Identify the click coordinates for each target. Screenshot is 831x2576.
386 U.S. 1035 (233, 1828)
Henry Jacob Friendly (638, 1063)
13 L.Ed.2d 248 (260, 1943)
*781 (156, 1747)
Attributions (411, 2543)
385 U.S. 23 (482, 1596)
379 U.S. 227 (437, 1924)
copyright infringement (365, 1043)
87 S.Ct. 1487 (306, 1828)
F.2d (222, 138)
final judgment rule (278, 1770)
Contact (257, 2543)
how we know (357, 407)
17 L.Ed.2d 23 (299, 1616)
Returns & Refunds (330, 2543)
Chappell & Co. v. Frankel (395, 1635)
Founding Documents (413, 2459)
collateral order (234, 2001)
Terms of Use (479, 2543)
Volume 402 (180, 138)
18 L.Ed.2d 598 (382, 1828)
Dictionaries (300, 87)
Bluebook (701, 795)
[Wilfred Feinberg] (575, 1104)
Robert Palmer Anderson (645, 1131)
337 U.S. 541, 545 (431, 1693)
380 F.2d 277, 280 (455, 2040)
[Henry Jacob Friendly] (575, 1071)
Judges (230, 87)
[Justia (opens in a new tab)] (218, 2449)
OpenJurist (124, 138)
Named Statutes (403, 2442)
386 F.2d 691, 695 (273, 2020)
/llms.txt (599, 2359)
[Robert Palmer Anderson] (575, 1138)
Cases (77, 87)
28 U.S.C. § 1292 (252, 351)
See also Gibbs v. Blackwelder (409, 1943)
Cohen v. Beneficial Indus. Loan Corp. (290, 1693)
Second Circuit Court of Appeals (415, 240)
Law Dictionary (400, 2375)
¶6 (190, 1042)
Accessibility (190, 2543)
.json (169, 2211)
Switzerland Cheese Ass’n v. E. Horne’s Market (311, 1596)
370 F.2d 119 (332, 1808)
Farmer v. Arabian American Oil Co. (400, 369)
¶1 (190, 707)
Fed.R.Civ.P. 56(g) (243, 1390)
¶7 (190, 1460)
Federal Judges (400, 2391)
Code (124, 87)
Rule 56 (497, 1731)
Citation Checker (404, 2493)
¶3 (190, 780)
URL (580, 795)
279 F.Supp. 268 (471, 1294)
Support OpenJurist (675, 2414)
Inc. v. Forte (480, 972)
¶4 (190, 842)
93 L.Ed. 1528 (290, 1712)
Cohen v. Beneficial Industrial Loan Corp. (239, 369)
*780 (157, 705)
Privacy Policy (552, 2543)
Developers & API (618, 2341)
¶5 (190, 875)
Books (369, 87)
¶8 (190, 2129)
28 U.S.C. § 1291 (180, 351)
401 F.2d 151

+--

Activity: Retype exactly. Start at the line with "Second Circuit Court of Appeals (415, 240)" and stop at the last line of the data.

Answer box:
Second Circuit Court of Appeals (415, 240)
Law Dictionary (400, 2375)
¶6 (190, 1042)
Accessibility (190, 2543)
.json (169, 2211)
Switzerland Cheese Ass’n v. E. Horne’s Market (311, 1596)
370 F.2d 119 (332, 1808)
Farmer v. Arabian American Oil Co. (400, 369)
¶1 (190, 707)
Fed.R.Civ.P. 56(g) (243, 1390)
¶7 (190, 1460)
Federal Judges (400, 2391)
Code (124, 87)
Rule 56 (497, 1731)
Citation Checker (404, 2493)
¶3 (190, 780)
URL (580, 795)
279 F.Supp. 268 (471, 1294)
Support OpenJurist (675, 2414)
Inc. v. Forte (480, 972)
¶4 (190, 842)
93 L.Ed. 1528 (290, 1712)
Cohen v. Beneficial Industrial Loan Corp. (239, 369)
*780 (157, 705)
Privacy Policy (552, 2543)
Developers & API (618, 2341)
¶5 (190, 875)
Books (369, 87)
¶8 (190, 2129)
28 U.S.C. § 1291 (180, 351)
401 F.2d 151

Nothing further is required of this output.